# Alternative to (x+dx)^-2

• Jan 31st 2010, 02:52 AM
p75213
Alternative to (x+dx)^-2
The equation is part of the proof of the derivative of a negative exponent in "Calculus Made Easy" by Silvanus P. Thompson.
The book says (x+dx)^-2 = x^-2(1+dx/x)^-2
I make it x^-2(1+2.dx/x)^-1

I know I am wrong but don't know how.

Note: (dx)^2/x^2 is dropped as it is infintesimal.
• Jan 31st 2010, 03:58 AM
Quote:

Originally Posted by p75213
The equation is part of the proof of the derivative of a negative exponent in "Calculus Made Easy" by Silvanus P. Thompson.
The book says (x+dx)^-2 = x^-2(1+dx/x)^-2
I make it x^-2(1+2.dx/x)^-1

I know I am wrong but don't know how.

Note: (dx)^2/x^2 is dropped as it is infintesimal.

It looks like the book doesn't drop that term after all.

$\displaystyle \frac{1}{x^2+2xdx+(dx)^2}=\frac{1}{x^2}\ \frac{1}{1+\frac{2dx}{x}+\frac{(dx)^2}{x^2}}$

$\displaystyle =\frac{1}{x^2}\ \frac{1}{(1+\frac{dx}{x})^2}$
• Jan 31st 2010, 04:03 AM
CaptainBlack
Quote:

Originally Posted by p75213
The equation is part of the proof of the derivative of a negative exponent in "Calculus Made Easy" by Silvanus P. Thompson.
The book says (x+dx)^-2 = x^-2(1+dx/x)^-2
I make it x^-2(1+2.dx/x)^-1

I know I am wrong but don't know how.

Note: (dx)^2/x^2 is dropped as it is infintesimal.

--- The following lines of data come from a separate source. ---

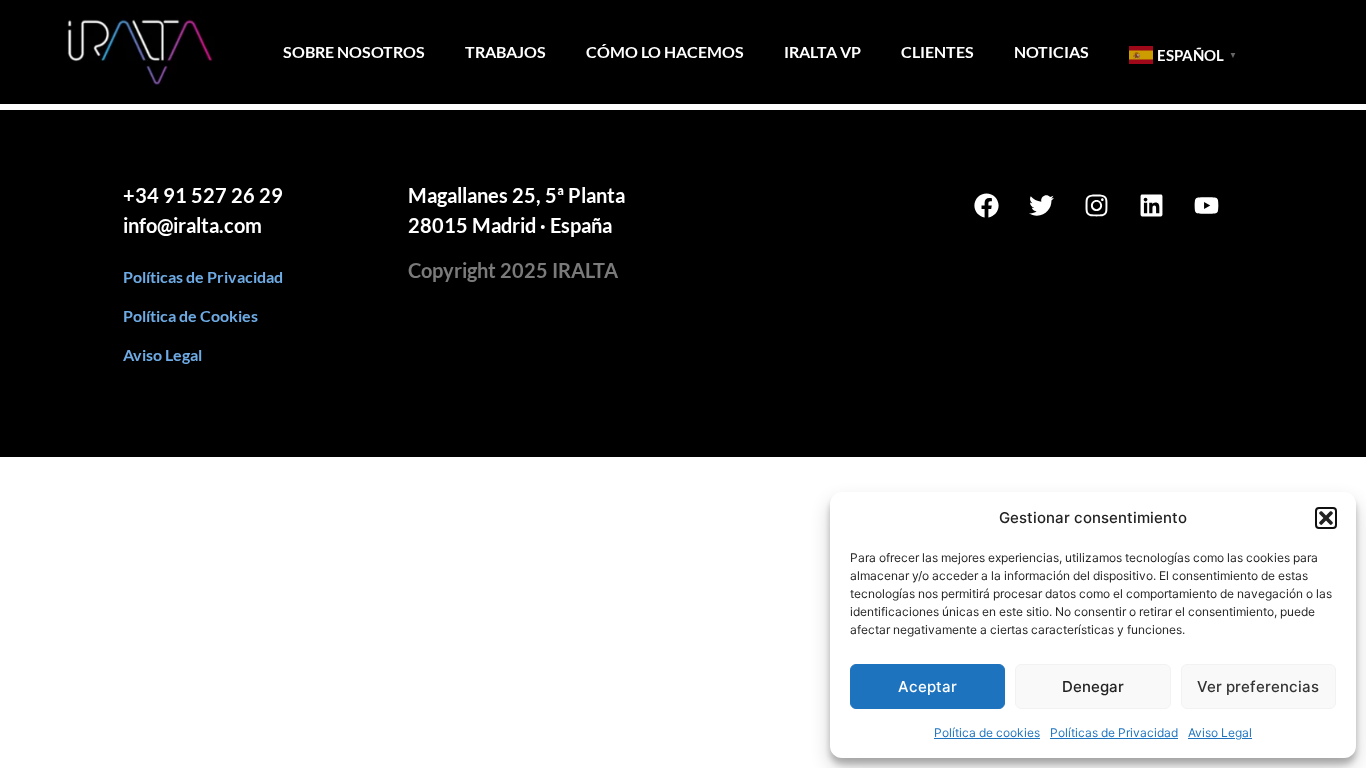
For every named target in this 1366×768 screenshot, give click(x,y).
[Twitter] (1042, 205)
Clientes (937, 51)
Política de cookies (987, 732)
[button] (1326, 518)
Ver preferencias (1258, 686)
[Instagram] (1097, 205)
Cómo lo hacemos (665, 51)
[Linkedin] (1152, 205)
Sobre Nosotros (354, 51)
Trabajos (505, 51)
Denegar (1093, 686)
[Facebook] (987, 205)
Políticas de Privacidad (1114, 732)
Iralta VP (822, 51)
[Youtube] (1207, 205)
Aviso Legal (1220, 732)
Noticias (1051, 51)
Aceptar (927, 686)
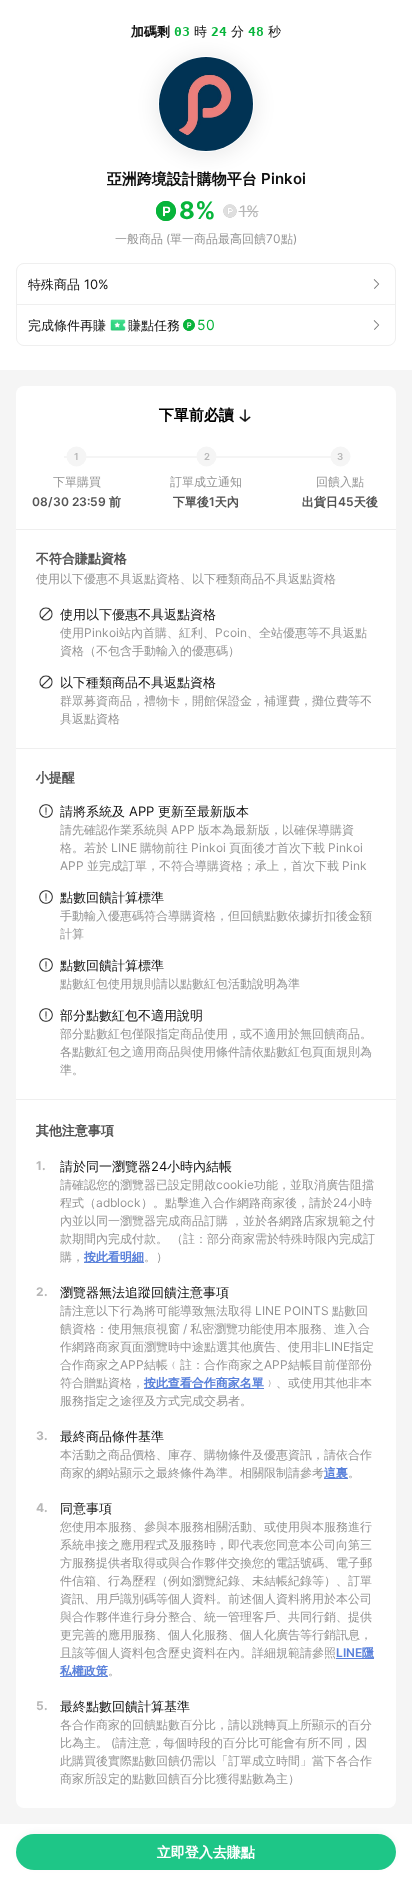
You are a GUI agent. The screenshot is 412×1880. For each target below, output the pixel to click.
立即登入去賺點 (206, 1851)
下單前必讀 (196, 415)
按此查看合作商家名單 (204, 1382)
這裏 (336, 1472)
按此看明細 (114, 1256)
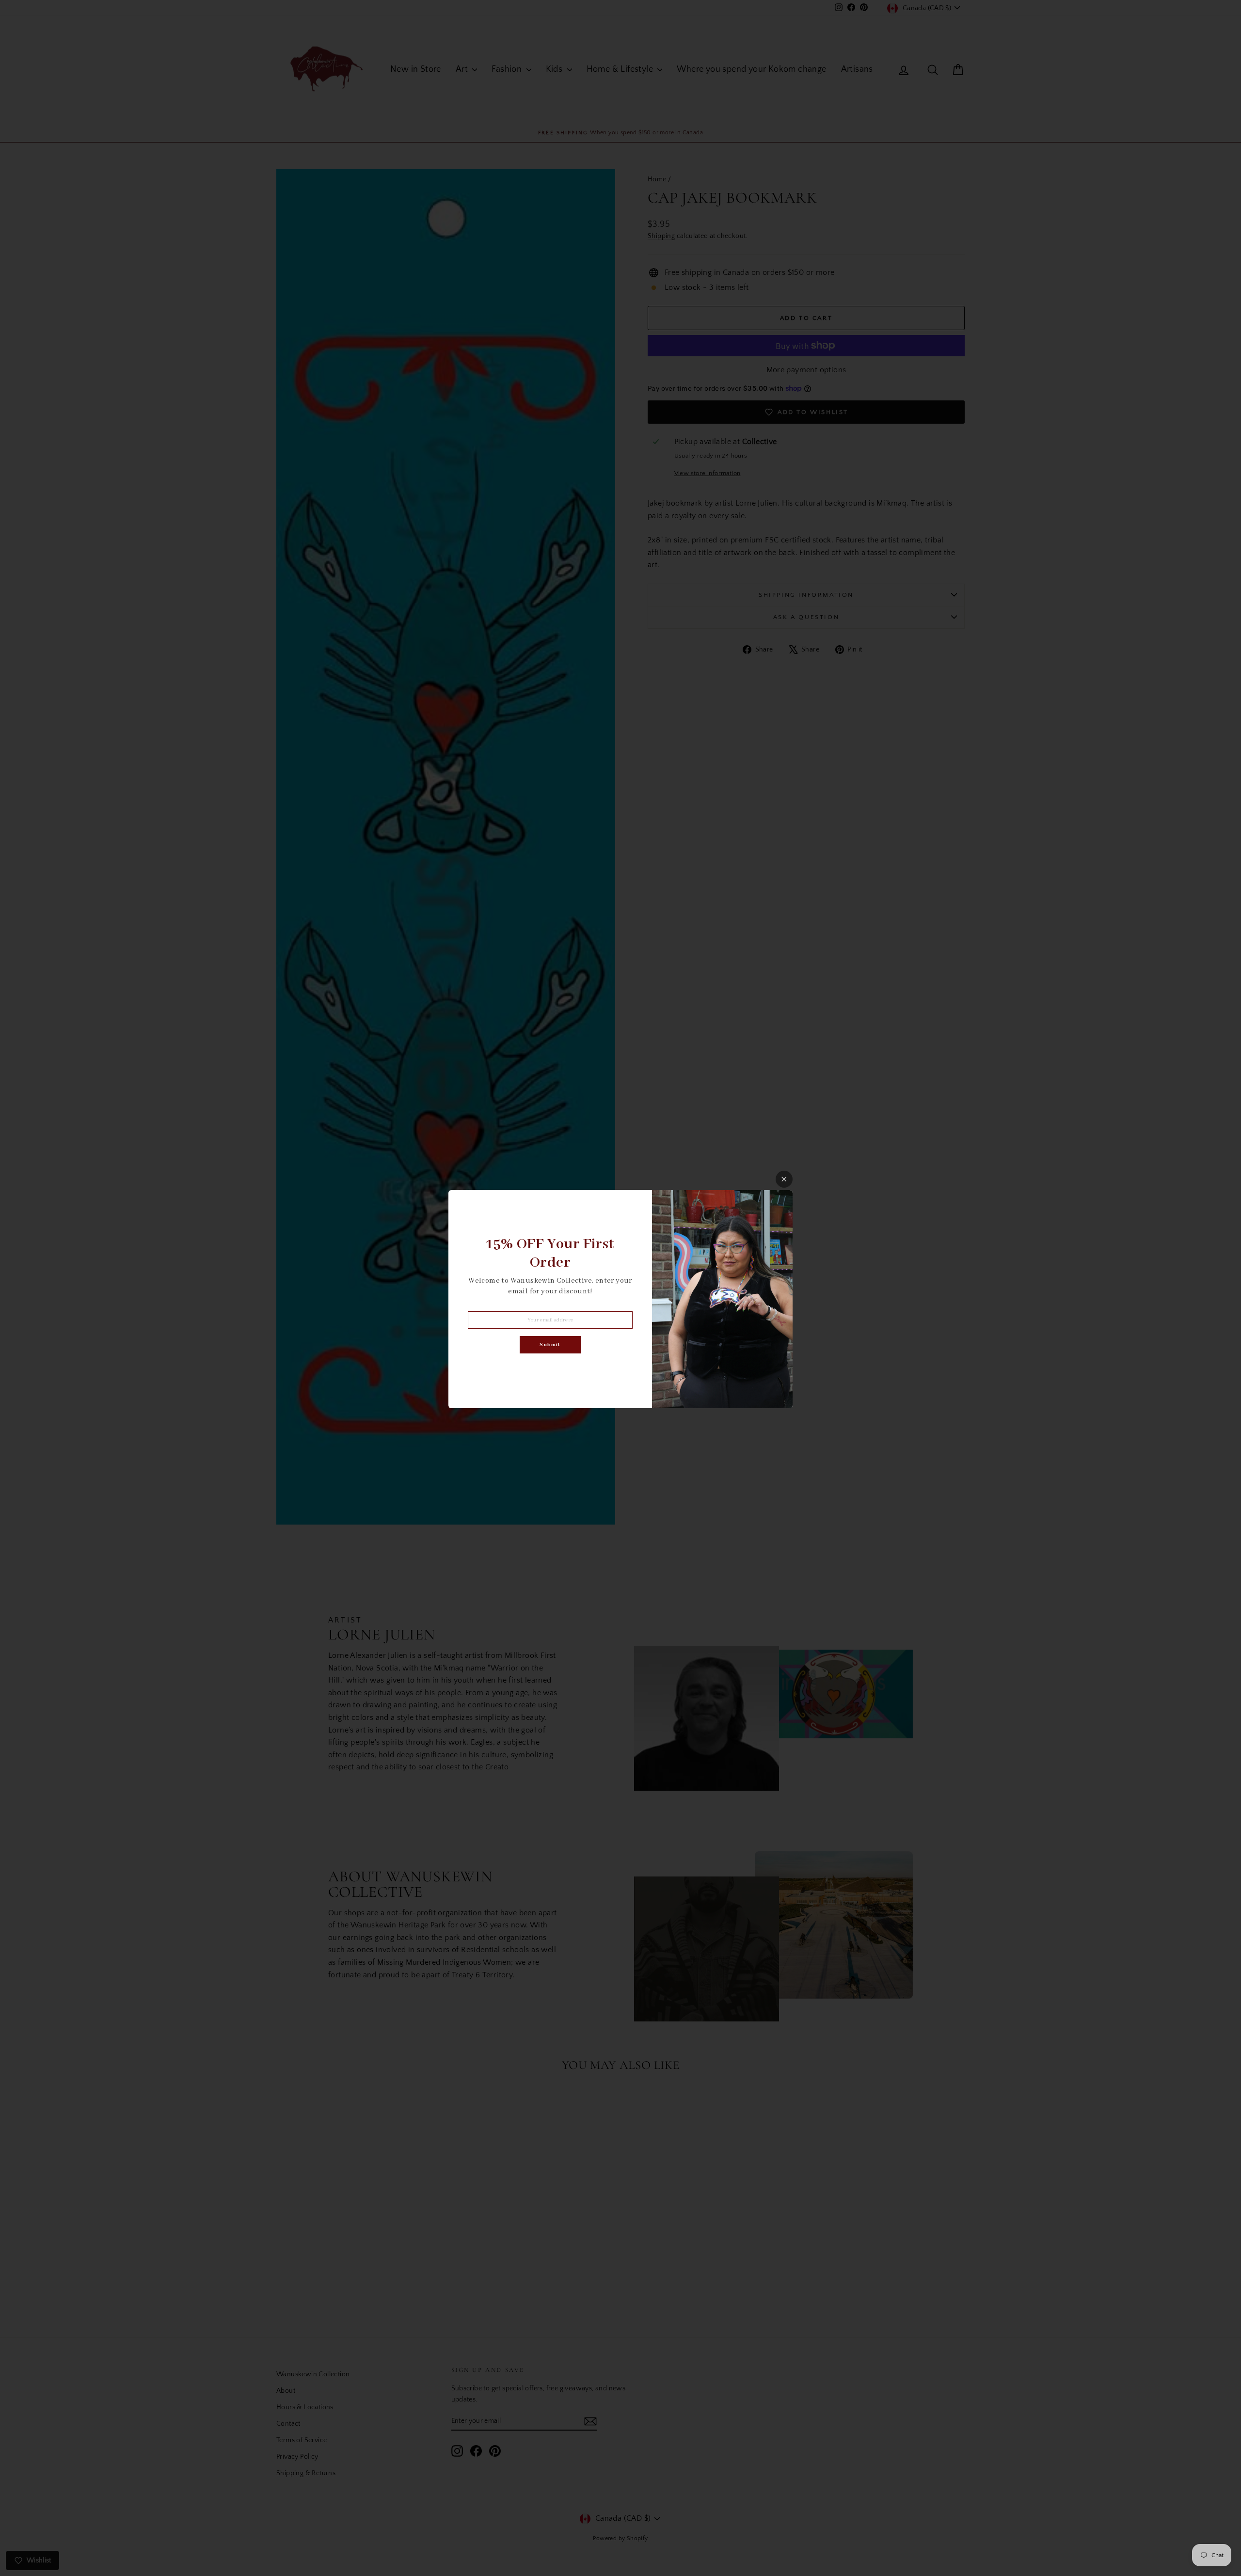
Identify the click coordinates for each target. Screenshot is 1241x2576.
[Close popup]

$\displaystyle (x+y)^2=x^2+2xy+y^2=x^2(1+2y/x + (y/x)^2)=x^2\left(1+\frac{y}{x}\right)^2$

so:

$\displaystyle \frac{1}{(x+dx)^2}=\frac{1}{x^2\left(1+\frac{dx}{x }\right)^2}$

There is no dropping of second degree terms (yet)

CB
• Jan 31st 2010, 11:45 AM
p75213
Thanks Guys,
It was quite simple as it turned out, however I could simply not see the solution at the time.